# semi-high bay lites



## papaotis (Jun 8, 2013)

looking for what would work best in a large 3 bay garage turned remodeler- wood working shop. originally had three rows of flourescents at about 16'. currently has 6 mh or mv lights that were very used, theyre about three ft across and going bad. they cant stand the HUM from the ones that still work!


----------



## 3D Electric (Mar 24, 2013)

papaotis said:


> looking for what would work best in a large 3 bay garage turned remodeler- wood working shop. originally had three rows of flourescents at about 16'. currently has 6 mh or mv lights that were very used, theyre about three ft across and going bad. they cant stand the HUM from the ones that still work!

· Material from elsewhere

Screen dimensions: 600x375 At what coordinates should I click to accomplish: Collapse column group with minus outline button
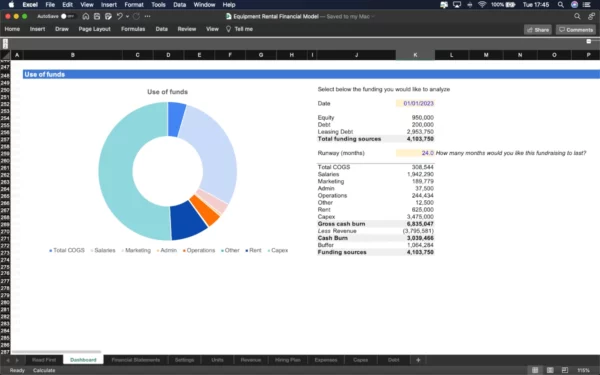pos(589,41)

https://www.1000bulbs.com/product/1...-QX-baWf8eSxcnacsr8cCsBbdo6ohjqGXcaAuIn8P8HAQ

I have 6 of these in my shop. Extremely bright. The layout actually called for 12!


----------



## 3D Electric (Mar 24, 2013)

3D Electric said:


> https://www.1000bulbs.com/product/153940/LITH-0083.html?utm_source=SmartFeedGoogleBase&utm_medium=Shopping&utm_term=LITH-0083&utm_content=250W+MH+Equal+Linear+LED+High+Bay&utm_campaign=SmartFeedGoogleBaseShopping&gclid=Cj0KEQjw0dy4BRCuuL_e5MeqmNABEiQAq8iNI3h_NJdLh-QX-baWf8eSxcnacsr8cCsBbdo6ohjqGXcaAuIn8P8HAQ
> 
> I have 6 of these in my shop. Extremely bright. The layout actually called for 12!


Btw my building is 50x100 and these light my shop area that is 50x75 with 16'sidewalls


----------



## papaotis (Jun 8, 2013)

got something cheaper? this a low budget -non profit and the building is being considered to be torn down in ? years.


----------



## 3D Electric (Mar 24, 2013)

papaotis said:


> got something cheaper? this a low budget -non profit and the building is being considered to be torn down in ? years.


https://www.1000bulbs.com/product/174079/PQL-55154.html

Installed these before and they are pretty bright. 👍


----------



## 3D Electric (Mar 24, 2013)

https://www.1000bulbs.com/product/172109/TF-10001.html

You could always do T5 fixtures if they are pinching pennies?


----------



## papaotis (Jun 8, 2013)

didnt see it in the specs, will they start cold?


----------



## frenchelectrican (Mar 15, 2007)

papaotis said:


> didnt see it in the specs, will they start cold?


Most case yuh...
Check the ballast minuimin starting tempture..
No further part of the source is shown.